ACTIVITY
Starting at the line where "Instruction: Create an empty Audit protocol" occurs, reproduce each line through the end of the entries below exactly. Omit every picture.

DATA FOR THE TASK: Begin

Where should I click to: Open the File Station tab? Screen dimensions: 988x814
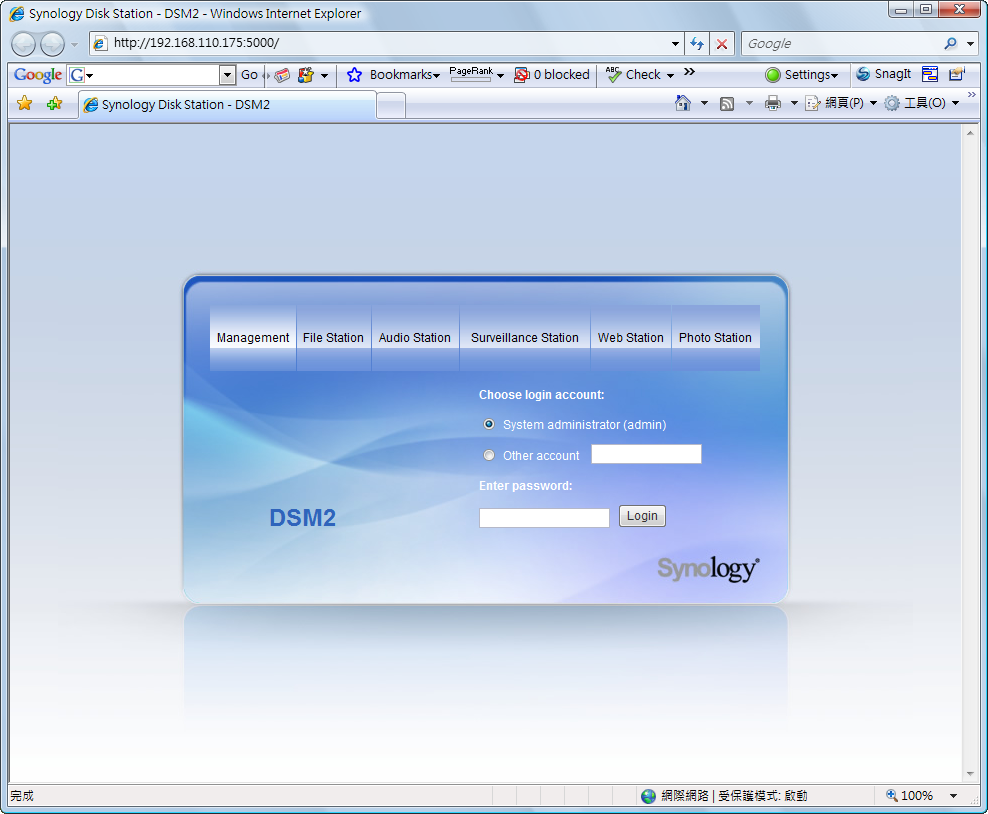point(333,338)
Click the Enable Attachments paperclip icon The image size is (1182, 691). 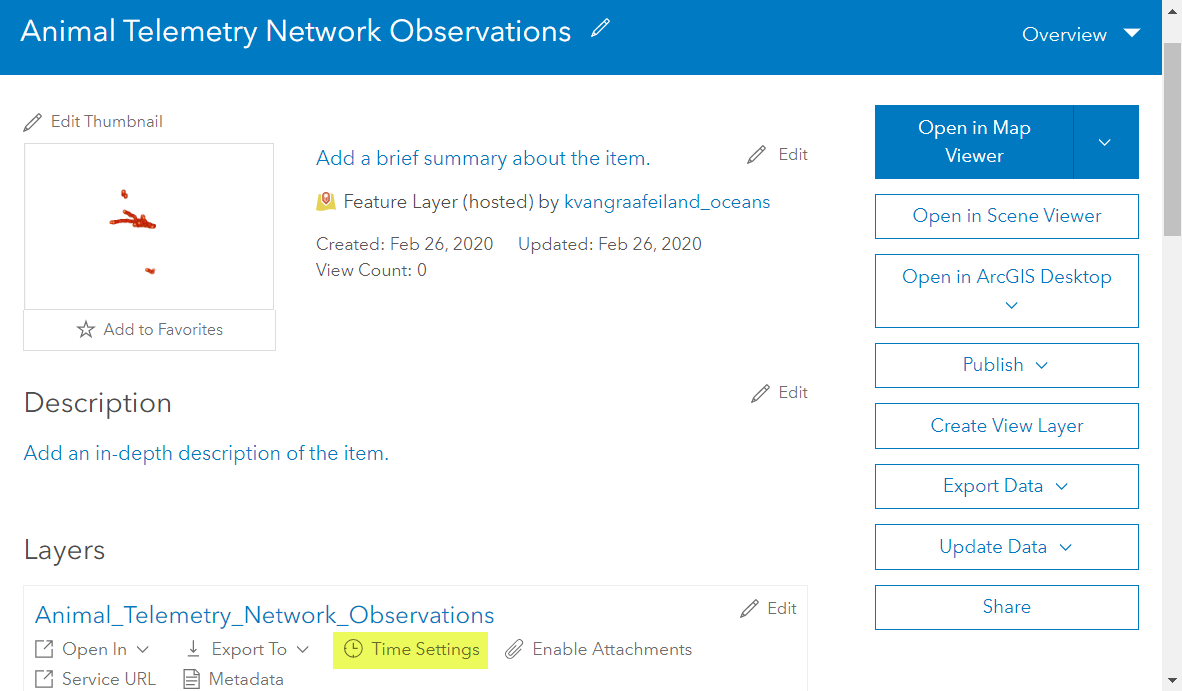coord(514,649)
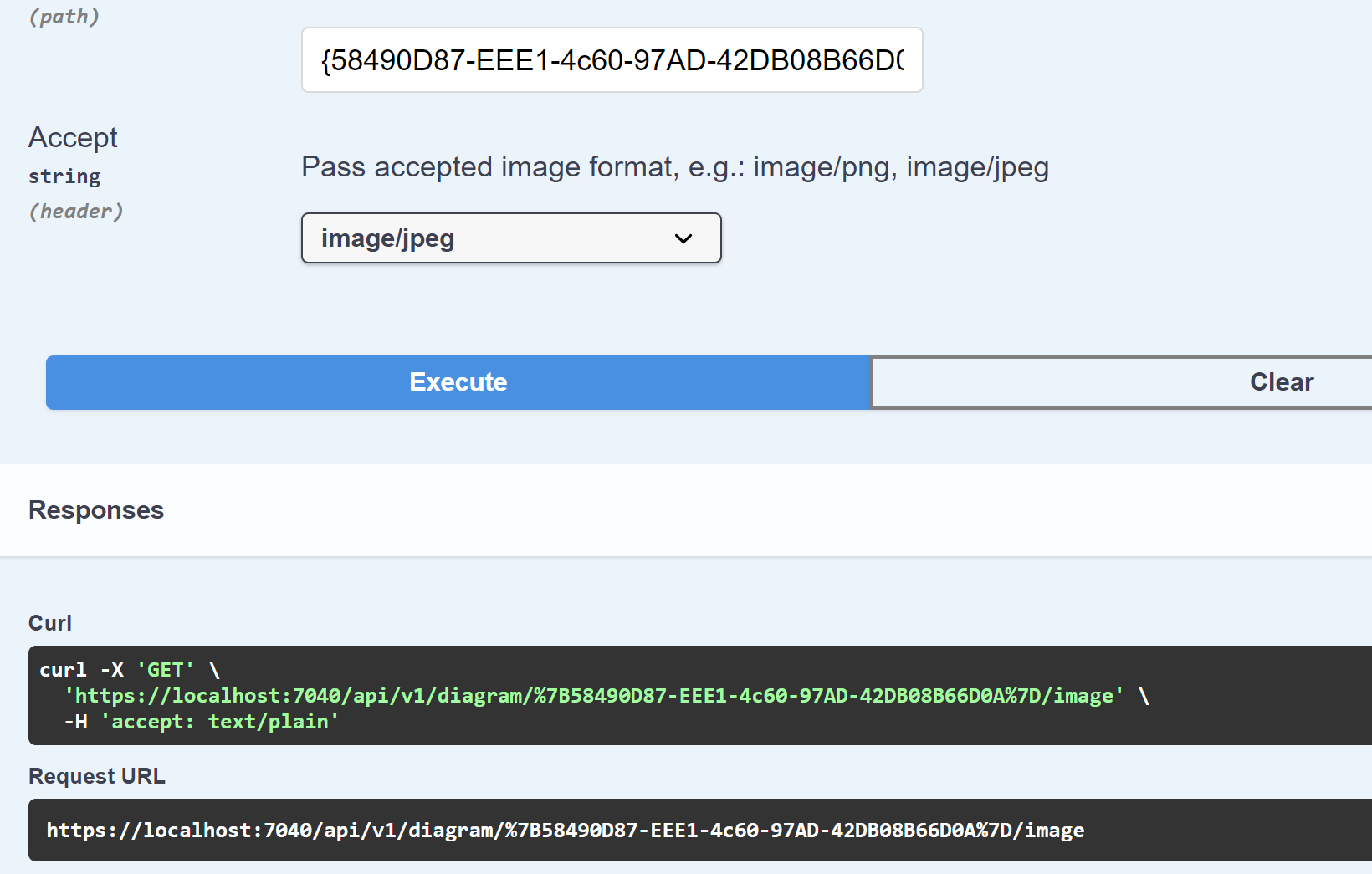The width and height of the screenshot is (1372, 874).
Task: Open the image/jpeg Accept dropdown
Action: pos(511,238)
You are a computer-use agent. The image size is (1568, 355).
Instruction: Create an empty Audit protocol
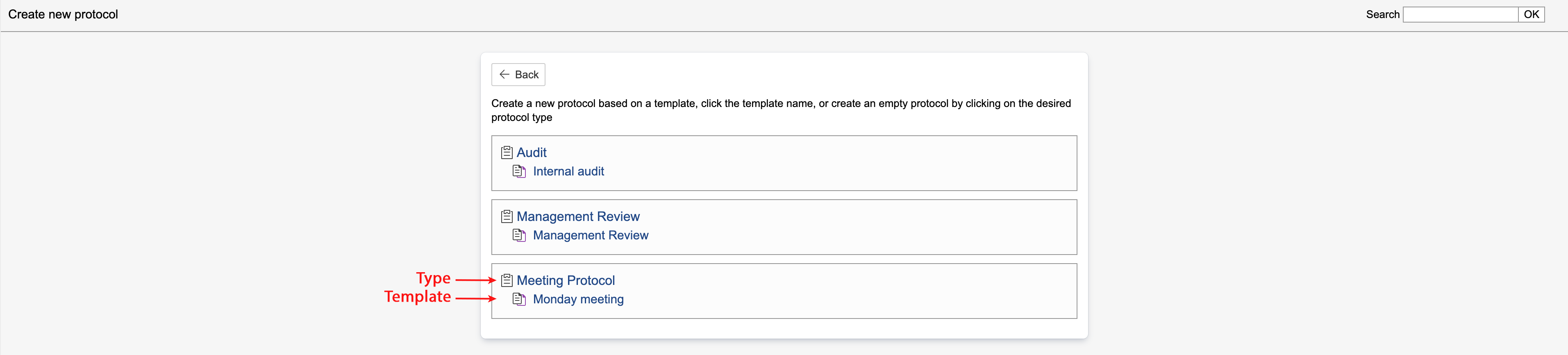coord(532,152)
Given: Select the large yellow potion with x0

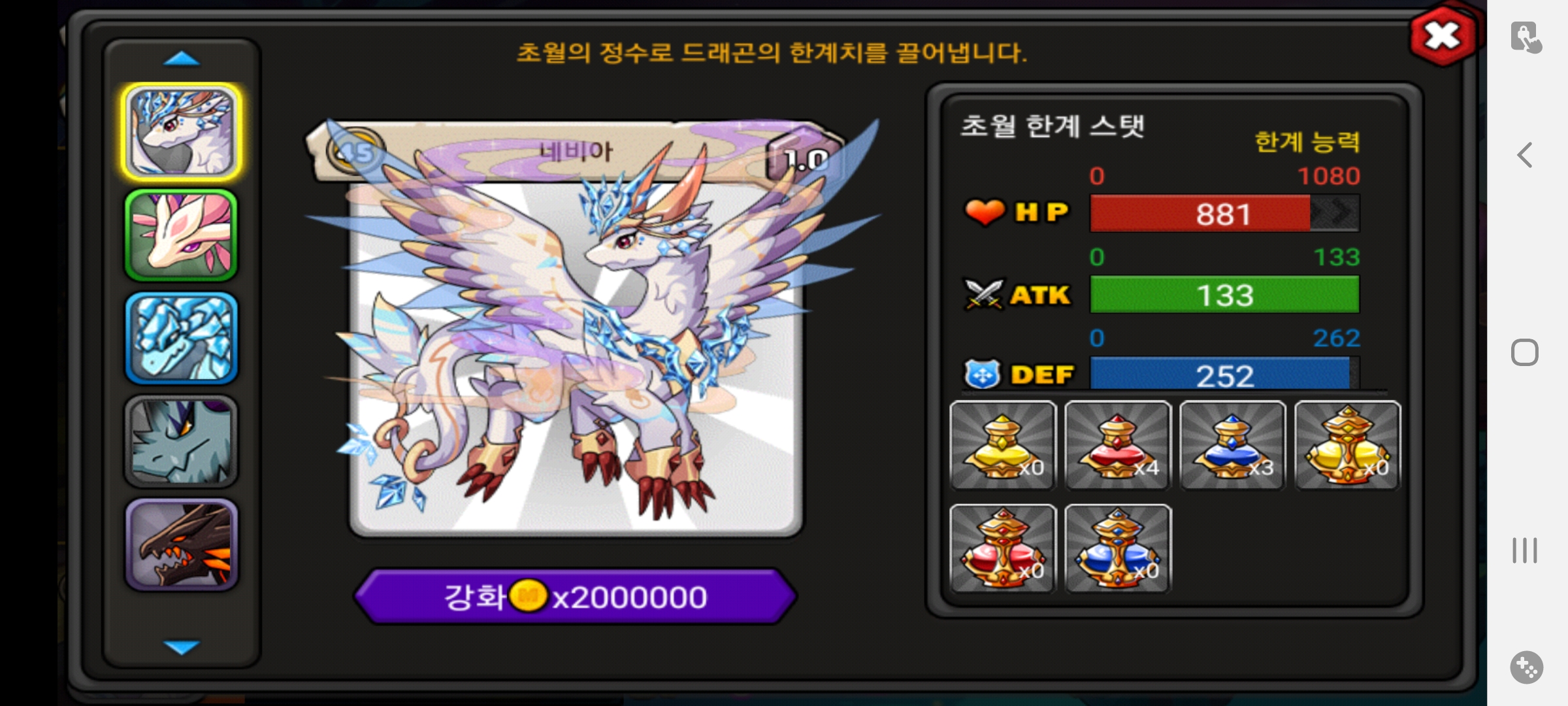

DATA FOR THE TASK: End

EXERCISE RESULT
Instruction: Create an empty Audit protocol
coord(532,152)
Given: Select the large yellow potion with x0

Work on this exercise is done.